My response was to provide a brief overview of my theory that the fear really exists because it has been carefully taught. I shared my own complete fascination with the fact that my 9,000 ton submarine operated inside a sealed environment for about 14 years on a quantity of fuel that weighed just a little bit more than I do. I did not have my simulated fuel pellet with me, but I held up my thumb and index finger an appropriate distance apart and told him how strong I felt when I held up a little pellet and explained that it contained as much energy as a ton of coal or 17,000 cubic feet of natural gas.
He agreed that he had never heard those kinds of comparisons and that they might help people overcome fear by replacing that response with utter fascination at nuclear energy’s almost magical qualities.
I concluded my short contribution to the conversation with my strengthening theory that oil&gas companies have helped to spread and reinforce existing fears of nuclear as a means to sell more of their products – mainly natural gas, but also oil in some natural nuclear markets like ocean going ships.
I pointed out just how much clean natural gas advertising there was during the post Fukushima media hype fest. I even mentioned the Chiba LNG facility that burned for 10 days – and how the only time I saw any of the dramatic footage from that fire on network television was as background video while the talking heads were discussing the activities at the nuclear plant.
Then I found out that I was talking with a retired ExxonMobil employee.

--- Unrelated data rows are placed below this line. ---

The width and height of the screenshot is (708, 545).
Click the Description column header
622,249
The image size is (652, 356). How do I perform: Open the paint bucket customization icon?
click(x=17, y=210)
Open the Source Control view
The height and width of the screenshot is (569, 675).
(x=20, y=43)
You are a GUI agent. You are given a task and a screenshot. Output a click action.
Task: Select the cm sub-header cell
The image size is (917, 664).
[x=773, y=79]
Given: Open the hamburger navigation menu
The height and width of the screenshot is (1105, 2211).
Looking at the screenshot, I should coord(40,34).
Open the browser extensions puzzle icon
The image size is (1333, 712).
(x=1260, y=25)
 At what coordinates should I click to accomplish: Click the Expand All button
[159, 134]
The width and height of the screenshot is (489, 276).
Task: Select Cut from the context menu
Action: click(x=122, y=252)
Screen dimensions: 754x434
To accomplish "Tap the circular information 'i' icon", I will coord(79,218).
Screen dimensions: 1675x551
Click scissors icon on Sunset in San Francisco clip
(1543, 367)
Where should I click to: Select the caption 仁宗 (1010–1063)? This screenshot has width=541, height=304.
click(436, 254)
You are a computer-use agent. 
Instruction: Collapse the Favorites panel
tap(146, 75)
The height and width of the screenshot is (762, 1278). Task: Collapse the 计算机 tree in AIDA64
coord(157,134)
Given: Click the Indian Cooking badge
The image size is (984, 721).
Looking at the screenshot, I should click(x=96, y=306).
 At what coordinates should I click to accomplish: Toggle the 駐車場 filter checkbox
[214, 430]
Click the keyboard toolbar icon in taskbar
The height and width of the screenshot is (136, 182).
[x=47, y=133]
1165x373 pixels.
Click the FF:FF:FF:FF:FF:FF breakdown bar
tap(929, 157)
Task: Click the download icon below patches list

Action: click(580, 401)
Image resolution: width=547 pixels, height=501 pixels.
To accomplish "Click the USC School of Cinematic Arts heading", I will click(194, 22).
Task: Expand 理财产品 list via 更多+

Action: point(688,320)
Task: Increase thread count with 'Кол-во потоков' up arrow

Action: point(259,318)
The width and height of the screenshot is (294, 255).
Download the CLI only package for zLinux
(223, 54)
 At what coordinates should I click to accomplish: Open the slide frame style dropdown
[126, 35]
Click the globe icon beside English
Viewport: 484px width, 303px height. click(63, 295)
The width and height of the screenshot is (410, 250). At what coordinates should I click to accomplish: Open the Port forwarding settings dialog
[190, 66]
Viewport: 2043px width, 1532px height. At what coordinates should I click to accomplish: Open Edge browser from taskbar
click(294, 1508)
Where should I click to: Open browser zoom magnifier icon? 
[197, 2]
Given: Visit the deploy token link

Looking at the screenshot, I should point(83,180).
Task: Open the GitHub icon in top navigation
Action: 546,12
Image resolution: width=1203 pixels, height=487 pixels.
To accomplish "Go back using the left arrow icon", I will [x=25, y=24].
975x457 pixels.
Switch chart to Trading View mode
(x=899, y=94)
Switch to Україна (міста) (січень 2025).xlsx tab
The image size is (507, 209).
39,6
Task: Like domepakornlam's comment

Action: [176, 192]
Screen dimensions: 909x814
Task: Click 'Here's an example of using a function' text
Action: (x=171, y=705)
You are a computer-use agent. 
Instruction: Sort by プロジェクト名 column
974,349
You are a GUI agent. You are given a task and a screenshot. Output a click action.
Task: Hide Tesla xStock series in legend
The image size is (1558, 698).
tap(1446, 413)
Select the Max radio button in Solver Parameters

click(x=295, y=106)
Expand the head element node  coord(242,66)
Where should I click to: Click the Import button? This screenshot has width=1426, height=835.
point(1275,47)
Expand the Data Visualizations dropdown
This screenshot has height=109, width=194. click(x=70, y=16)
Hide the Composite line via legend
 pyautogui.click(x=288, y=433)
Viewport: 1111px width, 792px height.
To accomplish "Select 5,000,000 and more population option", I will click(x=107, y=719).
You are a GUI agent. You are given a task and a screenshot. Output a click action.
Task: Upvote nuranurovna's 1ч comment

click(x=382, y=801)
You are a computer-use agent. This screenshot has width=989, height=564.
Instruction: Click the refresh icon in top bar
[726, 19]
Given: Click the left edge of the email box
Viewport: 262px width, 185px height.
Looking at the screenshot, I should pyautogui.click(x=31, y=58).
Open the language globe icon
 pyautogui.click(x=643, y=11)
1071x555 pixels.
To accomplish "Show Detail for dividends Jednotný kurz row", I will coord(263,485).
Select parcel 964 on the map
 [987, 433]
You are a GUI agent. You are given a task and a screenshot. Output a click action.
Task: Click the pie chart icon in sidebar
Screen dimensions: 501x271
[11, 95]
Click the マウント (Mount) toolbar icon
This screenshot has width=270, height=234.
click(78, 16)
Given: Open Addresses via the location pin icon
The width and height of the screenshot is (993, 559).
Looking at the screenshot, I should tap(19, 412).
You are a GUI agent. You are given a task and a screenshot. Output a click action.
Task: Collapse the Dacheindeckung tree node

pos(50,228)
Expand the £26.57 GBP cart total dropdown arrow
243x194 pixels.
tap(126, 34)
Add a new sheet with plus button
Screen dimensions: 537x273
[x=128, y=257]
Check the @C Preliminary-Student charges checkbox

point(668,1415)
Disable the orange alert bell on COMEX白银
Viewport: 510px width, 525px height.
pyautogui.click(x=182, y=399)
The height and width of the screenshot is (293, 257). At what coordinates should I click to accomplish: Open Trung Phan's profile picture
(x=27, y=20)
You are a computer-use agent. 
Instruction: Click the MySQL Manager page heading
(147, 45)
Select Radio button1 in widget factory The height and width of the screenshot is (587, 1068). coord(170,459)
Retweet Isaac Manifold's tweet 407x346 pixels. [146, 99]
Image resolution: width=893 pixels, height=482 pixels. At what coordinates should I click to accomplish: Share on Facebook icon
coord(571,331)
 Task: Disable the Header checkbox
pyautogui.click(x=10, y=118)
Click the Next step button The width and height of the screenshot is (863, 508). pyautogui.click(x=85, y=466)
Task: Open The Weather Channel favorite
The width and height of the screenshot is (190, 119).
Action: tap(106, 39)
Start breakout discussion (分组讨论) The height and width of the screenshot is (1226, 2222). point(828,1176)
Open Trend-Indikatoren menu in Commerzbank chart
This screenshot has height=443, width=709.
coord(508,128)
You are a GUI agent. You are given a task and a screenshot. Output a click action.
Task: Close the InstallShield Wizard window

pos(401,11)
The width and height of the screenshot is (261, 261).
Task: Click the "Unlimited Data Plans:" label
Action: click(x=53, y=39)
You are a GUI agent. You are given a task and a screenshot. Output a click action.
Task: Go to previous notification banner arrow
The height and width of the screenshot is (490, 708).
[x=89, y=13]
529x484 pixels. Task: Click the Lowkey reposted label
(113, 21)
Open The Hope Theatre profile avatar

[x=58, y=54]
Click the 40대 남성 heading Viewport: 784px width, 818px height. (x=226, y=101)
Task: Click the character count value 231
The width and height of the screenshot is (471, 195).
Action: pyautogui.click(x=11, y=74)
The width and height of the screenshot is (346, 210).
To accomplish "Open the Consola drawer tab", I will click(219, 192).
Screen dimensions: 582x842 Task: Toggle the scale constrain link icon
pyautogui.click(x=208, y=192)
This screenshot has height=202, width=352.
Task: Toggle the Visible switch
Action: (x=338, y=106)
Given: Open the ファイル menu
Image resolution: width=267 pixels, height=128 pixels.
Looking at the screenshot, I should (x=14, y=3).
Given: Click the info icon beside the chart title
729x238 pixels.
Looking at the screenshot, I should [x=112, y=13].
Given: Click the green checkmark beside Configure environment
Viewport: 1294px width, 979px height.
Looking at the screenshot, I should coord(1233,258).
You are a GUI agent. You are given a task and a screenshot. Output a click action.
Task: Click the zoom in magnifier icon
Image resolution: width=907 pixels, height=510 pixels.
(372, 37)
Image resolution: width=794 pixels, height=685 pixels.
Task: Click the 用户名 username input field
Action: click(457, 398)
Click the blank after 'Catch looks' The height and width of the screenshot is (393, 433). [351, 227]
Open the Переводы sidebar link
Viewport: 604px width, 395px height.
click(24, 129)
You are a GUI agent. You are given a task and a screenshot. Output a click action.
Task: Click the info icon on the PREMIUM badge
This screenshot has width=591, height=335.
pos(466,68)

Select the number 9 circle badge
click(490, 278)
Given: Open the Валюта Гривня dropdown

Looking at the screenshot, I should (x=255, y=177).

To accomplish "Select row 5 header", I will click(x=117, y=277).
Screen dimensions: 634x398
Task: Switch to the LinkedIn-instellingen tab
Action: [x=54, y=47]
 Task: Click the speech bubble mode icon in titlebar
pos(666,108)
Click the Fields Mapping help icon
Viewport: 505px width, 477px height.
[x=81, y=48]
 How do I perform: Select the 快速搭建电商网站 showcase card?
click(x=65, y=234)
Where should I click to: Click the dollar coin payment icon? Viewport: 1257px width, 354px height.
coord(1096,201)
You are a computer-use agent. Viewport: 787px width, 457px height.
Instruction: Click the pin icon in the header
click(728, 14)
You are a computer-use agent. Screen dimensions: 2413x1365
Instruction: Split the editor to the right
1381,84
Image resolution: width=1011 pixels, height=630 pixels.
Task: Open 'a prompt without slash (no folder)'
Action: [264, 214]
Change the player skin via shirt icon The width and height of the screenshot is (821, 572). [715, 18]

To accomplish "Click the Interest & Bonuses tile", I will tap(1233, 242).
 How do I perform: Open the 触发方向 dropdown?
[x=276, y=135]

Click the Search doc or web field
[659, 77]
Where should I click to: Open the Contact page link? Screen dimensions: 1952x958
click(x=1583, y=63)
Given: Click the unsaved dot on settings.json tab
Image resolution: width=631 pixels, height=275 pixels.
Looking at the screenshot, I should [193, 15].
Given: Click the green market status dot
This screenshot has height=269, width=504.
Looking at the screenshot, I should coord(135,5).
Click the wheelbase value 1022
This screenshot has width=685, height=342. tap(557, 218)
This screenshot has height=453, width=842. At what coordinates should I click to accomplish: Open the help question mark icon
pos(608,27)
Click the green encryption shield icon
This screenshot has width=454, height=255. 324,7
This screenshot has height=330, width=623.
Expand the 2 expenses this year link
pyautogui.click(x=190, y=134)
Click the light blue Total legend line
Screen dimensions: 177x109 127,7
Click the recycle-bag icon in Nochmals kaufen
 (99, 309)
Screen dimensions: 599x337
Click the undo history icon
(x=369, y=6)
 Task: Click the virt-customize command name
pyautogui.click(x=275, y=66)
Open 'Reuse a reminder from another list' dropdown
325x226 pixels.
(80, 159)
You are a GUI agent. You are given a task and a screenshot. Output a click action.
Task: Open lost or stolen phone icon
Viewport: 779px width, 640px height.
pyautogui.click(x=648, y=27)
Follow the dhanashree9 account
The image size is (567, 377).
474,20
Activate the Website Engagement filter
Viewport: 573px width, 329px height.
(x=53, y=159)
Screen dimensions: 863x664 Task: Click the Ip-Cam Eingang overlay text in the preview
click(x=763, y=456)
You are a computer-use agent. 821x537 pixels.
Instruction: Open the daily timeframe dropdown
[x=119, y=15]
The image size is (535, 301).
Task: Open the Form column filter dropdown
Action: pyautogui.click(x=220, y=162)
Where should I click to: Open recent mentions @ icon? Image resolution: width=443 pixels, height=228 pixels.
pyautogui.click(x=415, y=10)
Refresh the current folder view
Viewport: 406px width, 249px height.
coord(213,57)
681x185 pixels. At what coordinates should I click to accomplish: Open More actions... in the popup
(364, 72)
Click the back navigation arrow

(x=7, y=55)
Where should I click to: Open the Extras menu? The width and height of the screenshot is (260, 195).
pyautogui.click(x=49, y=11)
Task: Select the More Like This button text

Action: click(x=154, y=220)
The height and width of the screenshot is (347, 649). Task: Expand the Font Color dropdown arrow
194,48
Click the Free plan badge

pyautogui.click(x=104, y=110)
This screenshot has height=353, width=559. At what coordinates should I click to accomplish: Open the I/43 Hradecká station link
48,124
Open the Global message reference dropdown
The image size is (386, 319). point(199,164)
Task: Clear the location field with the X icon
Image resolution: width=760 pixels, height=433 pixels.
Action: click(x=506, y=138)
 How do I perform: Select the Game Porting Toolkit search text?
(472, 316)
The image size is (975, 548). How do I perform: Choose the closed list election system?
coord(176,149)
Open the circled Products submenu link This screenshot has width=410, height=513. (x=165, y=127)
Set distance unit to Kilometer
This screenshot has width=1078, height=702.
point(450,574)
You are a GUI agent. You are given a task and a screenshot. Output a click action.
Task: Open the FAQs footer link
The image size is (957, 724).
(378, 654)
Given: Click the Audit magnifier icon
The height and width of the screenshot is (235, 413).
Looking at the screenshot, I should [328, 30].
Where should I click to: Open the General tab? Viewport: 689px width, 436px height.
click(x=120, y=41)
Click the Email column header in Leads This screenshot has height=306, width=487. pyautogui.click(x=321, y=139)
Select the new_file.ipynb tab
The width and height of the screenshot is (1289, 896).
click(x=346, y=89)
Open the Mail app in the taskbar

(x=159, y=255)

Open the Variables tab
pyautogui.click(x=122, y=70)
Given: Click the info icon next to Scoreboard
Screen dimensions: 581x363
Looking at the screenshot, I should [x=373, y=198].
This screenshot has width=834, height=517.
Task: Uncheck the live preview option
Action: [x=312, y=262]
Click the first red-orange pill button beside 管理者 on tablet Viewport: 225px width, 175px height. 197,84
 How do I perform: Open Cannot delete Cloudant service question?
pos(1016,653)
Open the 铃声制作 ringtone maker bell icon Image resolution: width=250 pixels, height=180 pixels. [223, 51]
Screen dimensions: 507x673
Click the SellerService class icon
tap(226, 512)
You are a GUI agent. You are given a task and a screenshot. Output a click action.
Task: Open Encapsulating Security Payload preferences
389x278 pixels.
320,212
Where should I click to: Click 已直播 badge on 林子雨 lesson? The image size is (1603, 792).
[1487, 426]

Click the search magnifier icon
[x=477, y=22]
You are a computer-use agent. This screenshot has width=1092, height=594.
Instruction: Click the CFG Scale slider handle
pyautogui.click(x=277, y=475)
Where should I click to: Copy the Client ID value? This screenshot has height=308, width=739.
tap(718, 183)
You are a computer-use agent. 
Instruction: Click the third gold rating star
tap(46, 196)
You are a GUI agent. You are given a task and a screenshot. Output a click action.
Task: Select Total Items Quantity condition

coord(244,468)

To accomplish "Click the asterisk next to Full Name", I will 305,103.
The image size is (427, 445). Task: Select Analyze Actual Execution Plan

He adamantly resisted the notion that his former employer would ever do such a thing as to teach people to be afraid of nuclear energy.
I then proceeded to ask what he thought his company would do if they found a weakness in any competitor. Would they hold back or would they invest time and money to take advantage of the opportunity to sell more of their product?
He thought for a moment and then nodded his head, saying “Of course we would take the opportunity to tell people that we have a good product that is available for anyone who wants to avoid whatever issue the competition is having. That’s just good business.”
We then began talking about how ExxonMobil keeps telling its shareholders and stakeholders that it is working as hard as it can to find new sources of energy and that all energy sources will be needed to meet future demands. I kind of ended the conversation that evening by asking, “If that is true, then why is ExxonMobil planning to invest zero dollars out of its proposed $37 BILLION dollar 2012 capital budget in nuclear energy.”
During the rest of the weekend, we occasionally circled back to the energy topic and discussed how capital intensive liquified natural gas development projects can be. We talked about the importance for project profitability of having a stable or growing customer base that is willing to pay a slight premium price for reliable supplies. I asked how it would affect an LNG developer/investor if the customer decided to build or operate nuclear power plants instead. That question did not get much of an answer – other than a chin rub and a thoughtful expression.
It is obvious to me that all LNG suppliers have strong financial motives to spread as much fear as possible about nuclear energy. Forcing operable plants to stop operating often provides them an immediate increase in both sales volume and sales price. Discouraging new plant construction enables a far better chance of executing long term contracts at a favorable price (for the supplier) that lock customers into their product. Those contracts provide the bankable revenue streams that make the projects look good on spreadsheets. Supporting efforts to reinforce fears about atomic energy is just “good business” for them.
You are welcome to try to prove my theory wrong by describing a single instance in the past 10 years of a major oil and gas company investing a substantial quantity of money into nuclear energy as a future source that can help them meet customer demand.